Commentary: Rule 18 Disputes

18.1 General

As mentioned in the comments to Rules 1 and 2, The Swedish Club is a Swedish company subject to Swedish jurisdiction. Therefore, disputes between the Club and a Member under these Rules should be decided in Sweden according to Swedish law. The exception to this is when the Club is exercising its right of lien over Members ships for outstanding premiums under Rule 25 where foreign law and jurisdiction may apply.

This Rule provides two different ways to deal with such disputes. The first and more traditional way is to refer the dispute to a Swedish Average Adjuster. The Member or the Club can, however, instead request the dispute to be resolved by arbitrators in Gothenburg.

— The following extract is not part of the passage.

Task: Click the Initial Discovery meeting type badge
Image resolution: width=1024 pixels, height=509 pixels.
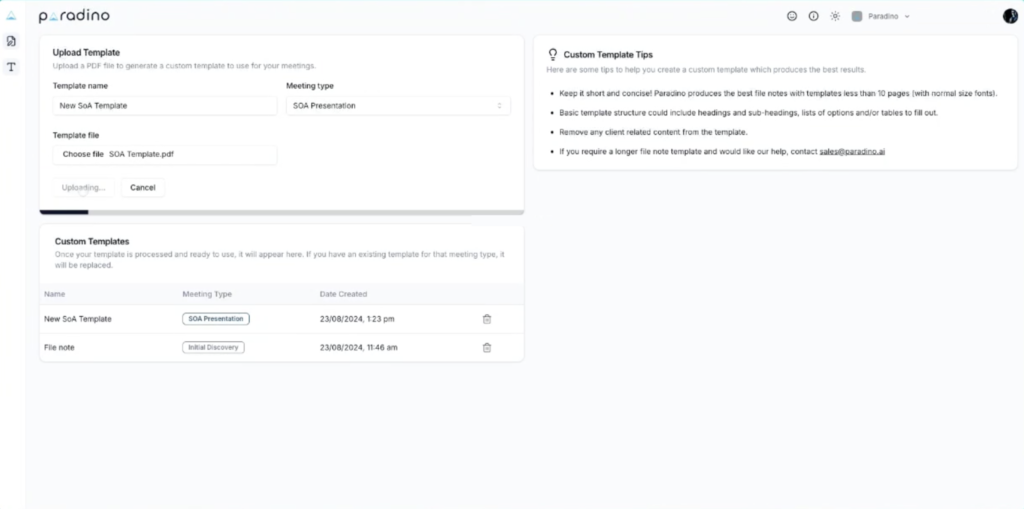Action: [x=213, y=348]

The Rule applies to all disputes of whatever kind arising out of the contract of insurance. It binds not only Members but also joint members and co-assureds according to Rule 30 and those who may have become subrogated to a Member’s rights against the Club. See for instance the comments on direct action under 2.9.

Notably, legal disputes between the Club and its Members are a very rare occurrence.

18.2 Disputes solved by average adjuster

A Swedish Average Adjuster is appointed by the government. For some years now there has been only one Average Adjuster in Sweden. According to the Swedish maritime code, the Average Adjuster should be a Swedish citizen, hold a law degree, enjoy personal and financial integrity and have no position or interest in any shipping or insurance business.

The adjuster’s position is similar to that of a court of law. Decisions rendered can be appealed to the District Court of Gothenburg and be further appealed to the Supreme Court. If no appeal is filed, the decision is legally binding in the same way as a court judgment.

This way of solving a dispute is quick professional and impartial.

18.3 Disputes resolved by arbitration

At the request of the Member or the Club, a dispute can be referred to arbitration in Gothenburg in accordance with Swedish law. There are no special requirements as to the qualification of an arbitrator. Nothing prevents a party from nominating a non-Swedish citizen to represent him. On the other hand, Sweden has a long tradition of international arbitration. A number of independent and qualified Swedish arbitrators are available.

According to the Swedish arbitration act, the parties appoint one arbitrator each who then jointly nominate a chairman. If they cannot agree on the choice of a chairman, the appointment is made by the District Court of Gothenburg. It is up to the parties to decide whether the procedure should be on documents alone or by an oral hearing. Written testimonies are allowed. An award is given by majority decision. As it cannot be appealed against it can be enforced immediately. To the extent the parties agree, they are given considerable freedom to adopt an arbitration procedure that suits their needs.

18.4 Member’s legal representation

There are several large law firms in Sweden with expertise within maritime and insurance law. A Member will have no difficulty in obtaining independent, legal representation to resolve a dispute.